Who’s Living in a ‘Bubble’?

Dec 11, 2018 · 11 comments
MDCooks8 (West of the Hudson)
Excluding the Obituaries and most articles in the Sports section of the NYT, it does not seem possible to read an article or an op-ed without reference to President Trump. This is a reality to which be design the NYT cannot let go...
Lance (NYC)
Isn't this null hypothesis. I could be wrong. I say wryly.
Mark F (Ottawa)
Seeking to expand my understanding of different ideas has been both rewarding and completely exhausting. Reading, on almost a daily basis, The Guardian, New York Times, Washington Post, National Review, The Federalist, American Conservative and the Economist (on its weekly release) is incredibly time consuming. It's probably an unreasonable amount of papers, and it's certainly expensive as I pay for 4 of those subscriptions on a shoestring budget. Is it bursting my filter bubble? I don't know, but I hope it's at least nominally improving me as a person to hear a wider group of voices than I had previously.
harrync (Hendersonville, NC)
The tulip mania was certainly a bubble. The fact that only a small number participated in it, and that the government bailed out the losers [at the expense of the winners] does not make it not a bubble. By the way, bailing out the individual losers was probably a good thing to do; it even has a biblical precedent - see Nehemiah 5. Too bad Obama and Geithner apparently never read Nehemiah.
Fagner M Ribeiro (Feira de Santana, Brazil)

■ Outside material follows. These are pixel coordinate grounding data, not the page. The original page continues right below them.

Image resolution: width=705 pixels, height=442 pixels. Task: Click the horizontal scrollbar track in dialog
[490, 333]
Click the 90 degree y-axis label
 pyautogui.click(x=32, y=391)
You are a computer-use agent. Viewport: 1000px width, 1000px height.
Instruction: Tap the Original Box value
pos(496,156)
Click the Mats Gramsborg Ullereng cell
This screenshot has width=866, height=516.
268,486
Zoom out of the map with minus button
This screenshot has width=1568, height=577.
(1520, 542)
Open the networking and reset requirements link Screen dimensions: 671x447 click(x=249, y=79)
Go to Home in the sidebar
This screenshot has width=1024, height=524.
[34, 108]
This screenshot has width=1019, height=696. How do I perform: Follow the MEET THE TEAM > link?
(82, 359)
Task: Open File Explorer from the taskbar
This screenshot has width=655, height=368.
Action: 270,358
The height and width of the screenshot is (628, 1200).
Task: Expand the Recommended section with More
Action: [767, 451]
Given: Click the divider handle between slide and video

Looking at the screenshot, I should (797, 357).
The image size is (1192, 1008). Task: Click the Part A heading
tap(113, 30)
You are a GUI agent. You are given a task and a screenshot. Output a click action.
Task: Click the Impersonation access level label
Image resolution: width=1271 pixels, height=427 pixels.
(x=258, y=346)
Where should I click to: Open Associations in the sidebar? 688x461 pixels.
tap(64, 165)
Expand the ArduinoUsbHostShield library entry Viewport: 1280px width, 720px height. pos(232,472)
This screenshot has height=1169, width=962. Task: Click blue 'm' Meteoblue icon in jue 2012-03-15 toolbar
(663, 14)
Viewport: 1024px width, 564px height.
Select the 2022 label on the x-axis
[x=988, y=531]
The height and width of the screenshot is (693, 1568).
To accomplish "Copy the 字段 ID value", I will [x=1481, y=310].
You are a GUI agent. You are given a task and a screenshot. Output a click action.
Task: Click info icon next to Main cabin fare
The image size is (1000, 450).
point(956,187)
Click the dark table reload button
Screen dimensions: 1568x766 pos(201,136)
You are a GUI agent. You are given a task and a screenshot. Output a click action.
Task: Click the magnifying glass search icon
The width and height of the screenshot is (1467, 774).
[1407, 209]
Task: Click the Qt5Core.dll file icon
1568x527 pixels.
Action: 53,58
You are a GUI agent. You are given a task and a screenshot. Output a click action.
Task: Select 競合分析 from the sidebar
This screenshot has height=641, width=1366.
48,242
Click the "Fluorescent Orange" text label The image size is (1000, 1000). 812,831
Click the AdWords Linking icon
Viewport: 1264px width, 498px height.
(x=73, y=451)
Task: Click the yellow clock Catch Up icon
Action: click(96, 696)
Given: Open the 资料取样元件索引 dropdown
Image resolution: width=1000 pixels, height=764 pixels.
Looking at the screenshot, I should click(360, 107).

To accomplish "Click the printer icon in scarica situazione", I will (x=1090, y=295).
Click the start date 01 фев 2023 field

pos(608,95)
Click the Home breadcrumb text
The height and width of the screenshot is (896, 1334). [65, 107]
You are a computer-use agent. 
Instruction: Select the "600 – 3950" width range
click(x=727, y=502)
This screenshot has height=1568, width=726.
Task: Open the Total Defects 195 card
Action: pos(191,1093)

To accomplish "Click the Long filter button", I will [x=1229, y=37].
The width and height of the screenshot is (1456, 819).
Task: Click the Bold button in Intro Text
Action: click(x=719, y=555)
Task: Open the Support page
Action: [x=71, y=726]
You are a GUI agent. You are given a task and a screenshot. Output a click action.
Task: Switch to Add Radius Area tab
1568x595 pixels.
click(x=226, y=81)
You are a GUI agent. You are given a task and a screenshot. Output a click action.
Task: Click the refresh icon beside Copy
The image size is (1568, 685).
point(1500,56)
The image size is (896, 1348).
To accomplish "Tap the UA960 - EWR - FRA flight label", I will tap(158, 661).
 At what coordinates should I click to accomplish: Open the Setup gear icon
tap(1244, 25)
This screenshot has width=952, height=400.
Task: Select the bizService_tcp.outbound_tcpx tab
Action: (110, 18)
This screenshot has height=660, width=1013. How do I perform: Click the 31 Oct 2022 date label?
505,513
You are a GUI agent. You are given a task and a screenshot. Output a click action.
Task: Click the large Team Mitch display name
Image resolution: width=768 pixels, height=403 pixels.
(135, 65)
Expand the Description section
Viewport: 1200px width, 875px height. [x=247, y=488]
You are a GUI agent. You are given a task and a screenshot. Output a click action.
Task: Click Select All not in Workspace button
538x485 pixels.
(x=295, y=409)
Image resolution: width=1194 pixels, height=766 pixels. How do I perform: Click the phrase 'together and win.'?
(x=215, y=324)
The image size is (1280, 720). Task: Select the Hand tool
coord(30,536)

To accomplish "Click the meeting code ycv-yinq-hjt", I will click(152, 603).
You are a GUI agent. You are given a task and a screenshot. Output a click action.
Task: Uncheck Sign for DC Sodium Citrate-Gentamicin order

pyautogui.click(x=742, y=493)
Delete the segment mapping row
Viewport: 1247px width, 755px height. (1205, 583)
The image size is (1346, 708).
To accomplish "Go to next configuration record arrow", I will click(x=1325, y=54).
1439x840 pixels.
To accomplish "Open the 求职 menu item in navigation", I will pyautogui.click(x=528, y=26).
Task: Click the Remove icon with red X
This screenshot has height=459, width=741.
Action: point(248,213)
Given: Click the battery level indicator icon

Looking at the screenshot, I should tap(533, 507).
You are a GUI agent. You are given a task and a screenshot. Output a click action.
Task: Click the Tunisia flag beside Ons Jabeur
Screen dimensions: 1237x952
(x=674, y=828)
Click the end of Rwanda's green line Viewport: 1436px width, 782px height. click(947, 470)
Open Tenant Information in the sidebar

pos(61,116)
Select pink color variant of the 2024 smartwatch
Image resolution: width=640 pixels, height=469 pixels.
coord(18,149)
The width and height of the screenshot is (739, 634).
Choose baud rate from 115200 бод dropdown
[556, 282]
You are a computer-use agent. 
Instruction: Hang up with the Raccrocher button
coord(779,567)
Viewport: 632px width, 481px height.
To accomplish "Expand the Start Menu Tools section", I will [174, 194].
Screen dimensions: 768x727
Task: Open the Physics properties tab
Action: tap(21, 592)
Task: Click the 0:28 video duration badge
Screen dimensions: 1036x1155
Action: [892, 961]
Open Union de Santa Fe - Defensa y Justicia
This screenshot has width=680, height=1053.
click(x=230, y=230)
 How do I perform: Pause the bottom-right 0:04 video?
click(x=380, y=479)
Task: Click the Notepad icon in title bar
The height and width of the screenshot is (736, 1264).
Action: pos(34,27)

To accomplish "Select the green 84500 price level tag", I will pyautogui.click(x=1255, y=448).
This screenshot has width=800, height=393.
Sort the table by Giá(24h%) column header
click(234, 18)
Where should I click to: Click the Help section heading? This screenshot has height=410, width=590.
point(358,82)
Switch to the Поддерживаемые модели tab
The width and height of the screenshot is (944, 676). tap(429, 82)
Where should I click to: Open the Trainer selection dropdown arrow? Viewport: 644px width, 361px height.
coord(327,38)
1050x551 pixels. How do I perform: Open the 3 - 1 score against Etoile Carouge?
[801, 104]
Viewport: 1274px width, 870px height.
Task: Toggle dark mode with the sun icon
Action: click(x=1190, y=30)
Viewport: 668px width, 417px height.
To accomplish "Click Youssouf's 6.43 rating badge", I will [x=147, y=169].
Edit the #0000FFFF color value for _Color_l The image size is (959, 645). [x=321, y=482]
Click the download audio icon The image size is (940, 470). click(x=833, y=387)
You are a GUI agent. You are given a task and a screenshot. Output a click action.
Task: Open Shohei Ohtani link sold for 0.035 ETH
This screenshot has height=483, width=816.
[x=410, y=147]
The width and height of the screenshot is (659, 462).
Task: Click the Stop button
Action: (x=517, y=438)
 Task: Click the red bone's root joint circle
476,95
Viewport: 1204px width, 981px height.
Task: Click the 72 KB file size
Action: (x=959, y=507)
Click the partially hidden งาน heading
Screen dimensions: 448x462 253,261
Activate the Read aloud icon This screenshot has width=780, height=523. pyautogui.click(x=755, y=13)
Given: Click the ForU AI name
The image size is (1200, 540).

What sets humans apart from other animals is our way of seeing the world and dealing with it. If we did not think and if we did not have opinions life would be bland. Seeking neutrality in people is foolish. We all have biases. My favorite color is red, yours may be red too, but it could be green. And? Even robots have critical sense. If machines are made by humans and humans has values then machines have biases too. Just remember the autonomous cars that must choose who to kill in a critical situation. They will choose the targets that we think should be eliminated. The world is not nor white neither black, the world is grey.
zauhar (Philadelphia)
The author makes good points; I agree fully that there is a modern tendency to see cultural values you dislike or disagree with as mere products of an echo chamber. But I think the article is off the mark as to what most people mean by 'bubble', in the economic sense. I see it in practical, operational terms - if I have a workable approach to cheat people out of money, whether by selling overpriced real estate or an 'initial coin offering', and if the same scam is effective against a broad slice of the populace, I am probably taking advantage of some sort of psychological bubble. The apparent lack of evidence that no one went bankrupt during the Tulip craze does not mean that there weren't a lot of people who were cheated!
SteveRR (CA)
To paraphrase Oedipus, Hamlet, Lear, and all those guys, "I wish I had known this some time ago." Let's be honest - the only reason 'bubbles' exist is so that we can point to them backwards in time and say "that was a bubble"
Ingolf Stern (Seattle)
We actively construct our "reality". We do not "see" and then "believe." Rather, we believe first, and then we "see" what confirms our belief. Importantly, we do NOT see what refutes that belief. Because reality is a construct, a unique construct for each individual, we cannot ever share someone’s view because we literally cannot see what they see. Our shared environment is consensual and not truly "common". This is Buddhism 101. That stuff is not irrelevant. It is essential.
RjW (Chicago)
@Ingolf Stern So is empirical knowledge irrelevant or worse, unreal. Hard to believe that the enlightenment, scientific method, and it’s reductionist cousins that brought us a fabulous technology to support our large numbers are fallacious . Reason used to be a good thing and I like to think that Buddhist thought supports it on many levels.
Sonja (Midwest)
@Ingolf Stern How could you, or anyone, know these things were true?
[email protected] (Joshua Tree)
and that's how we got Trump. his whole phony schtick was designed to be a confirmation of the revealed beliefs of a segment of the electorate with no place else to turn. that aTrump fou d his marks in plaes where a small number of votes could be parlayed into an electoral win reflects our broken, obsolete system.